Reproduce word for word everything from the line containing "Where should I click to: Click the" down to the last of the rows below, including both ends. Leave the pictures out of your answer.

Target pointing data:
╭──

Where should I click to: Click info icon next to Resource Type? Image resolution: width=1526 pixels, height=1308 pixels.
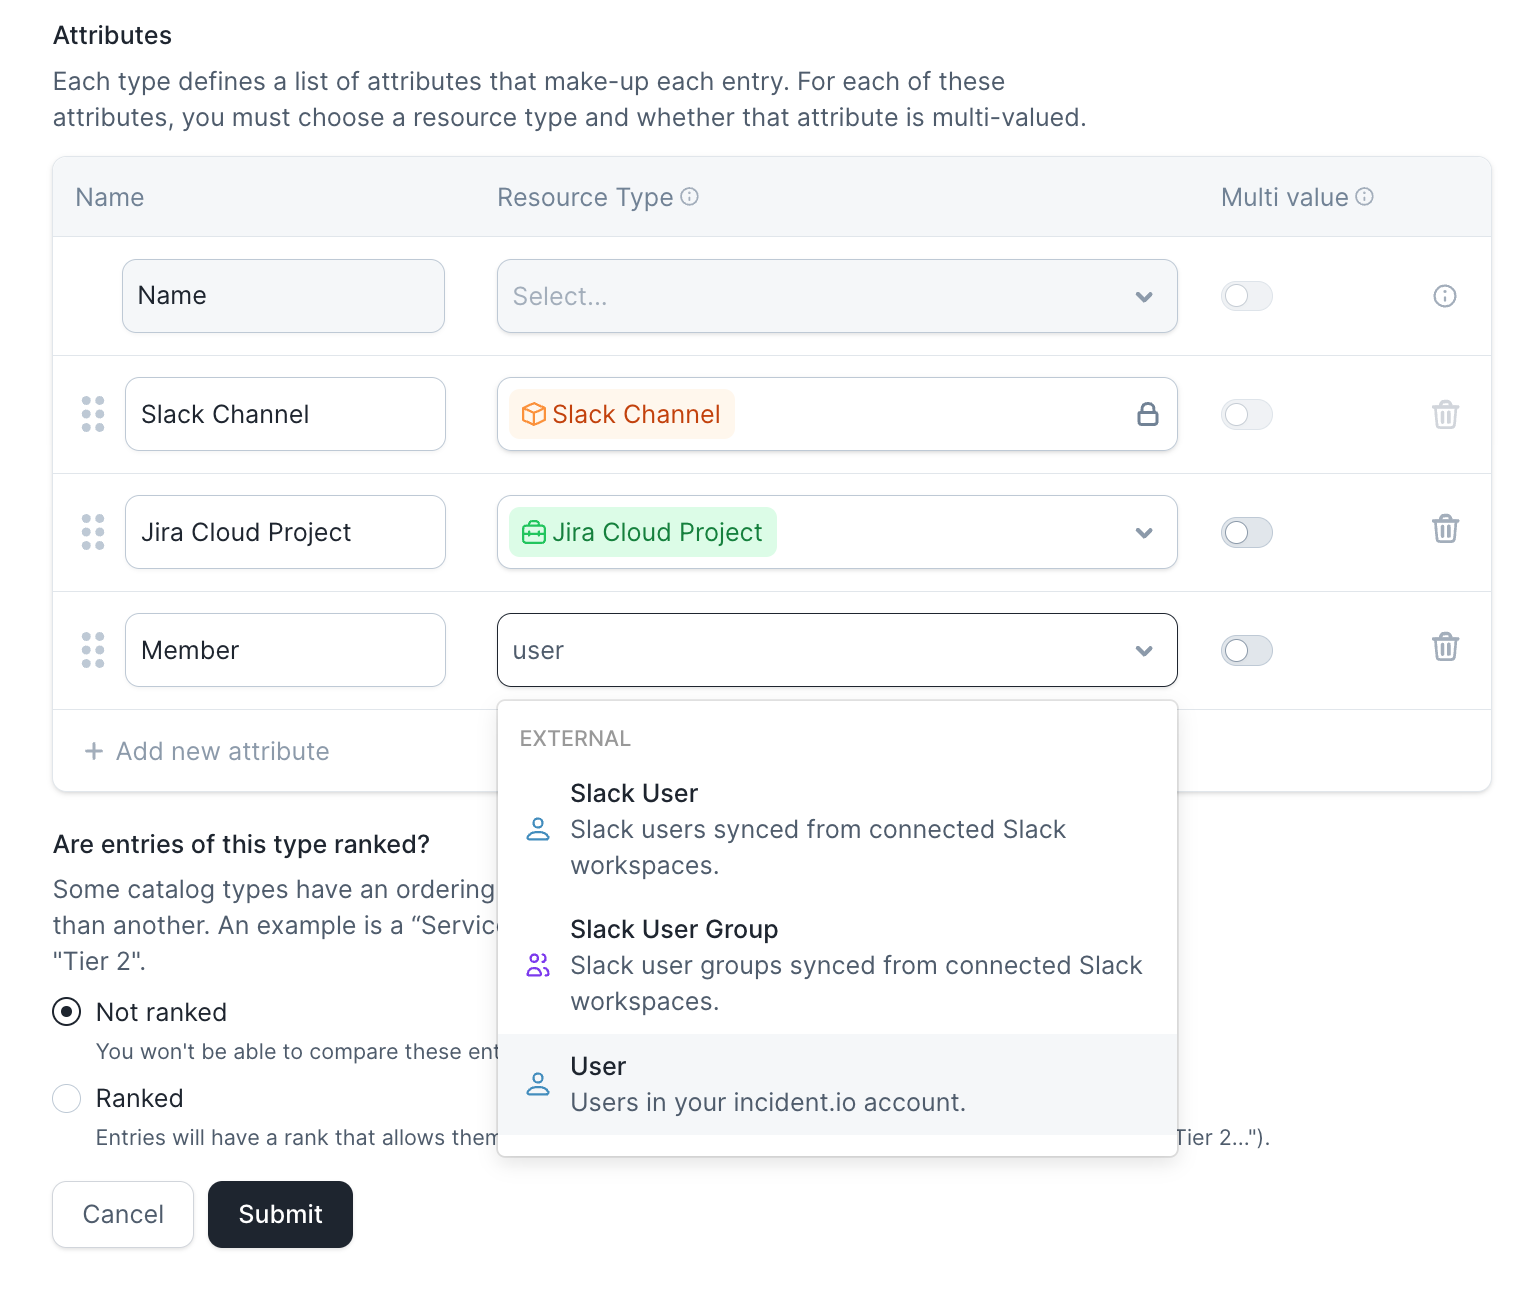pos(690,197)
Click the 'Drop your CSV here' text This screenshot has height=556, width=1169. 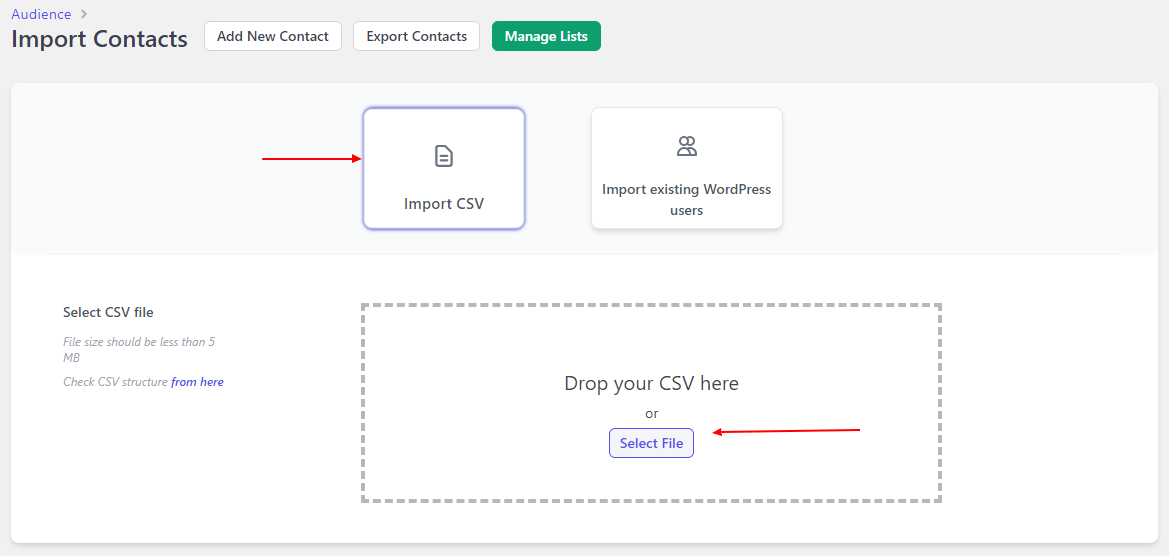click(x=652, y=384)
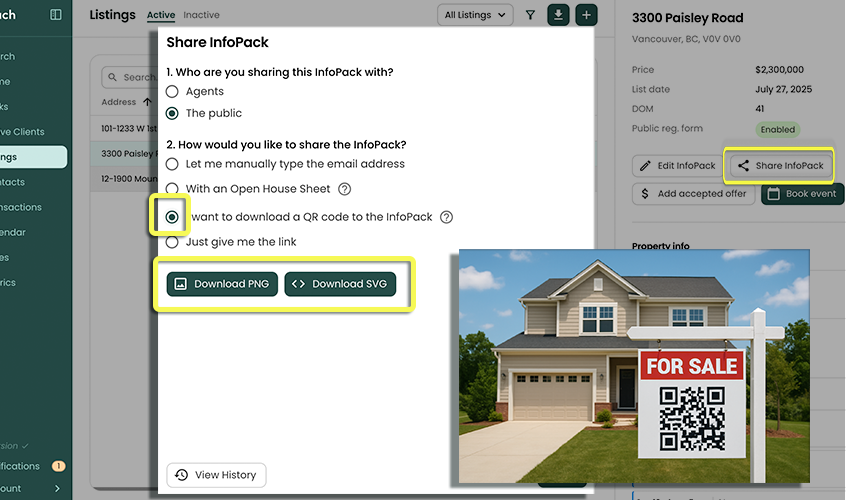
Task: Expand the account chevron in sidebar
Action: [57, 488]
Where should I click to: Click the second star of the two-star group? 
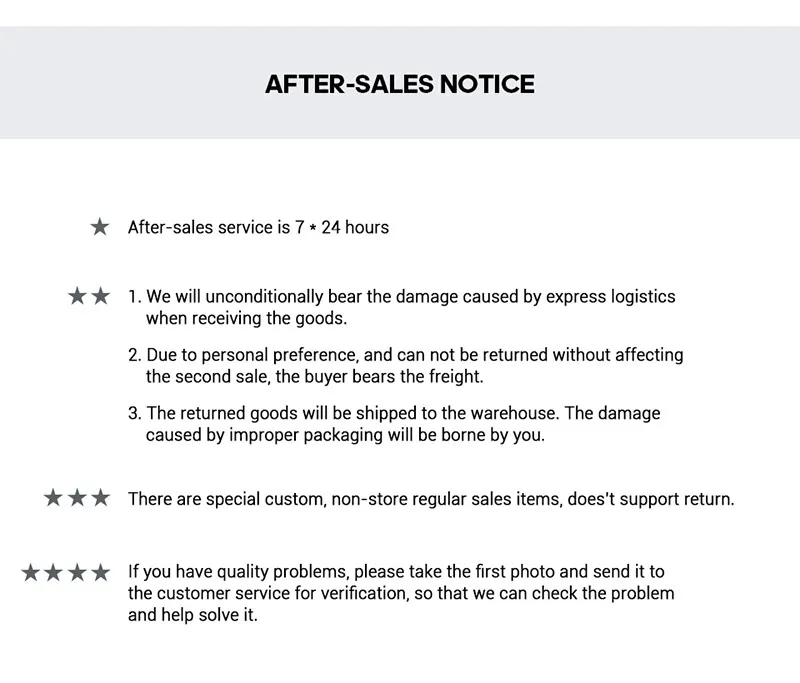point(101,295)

╰──

ANSWER TO THIS PROBLEM:
Where should I click to: Click the second star of the two-star group? 
point(101,295)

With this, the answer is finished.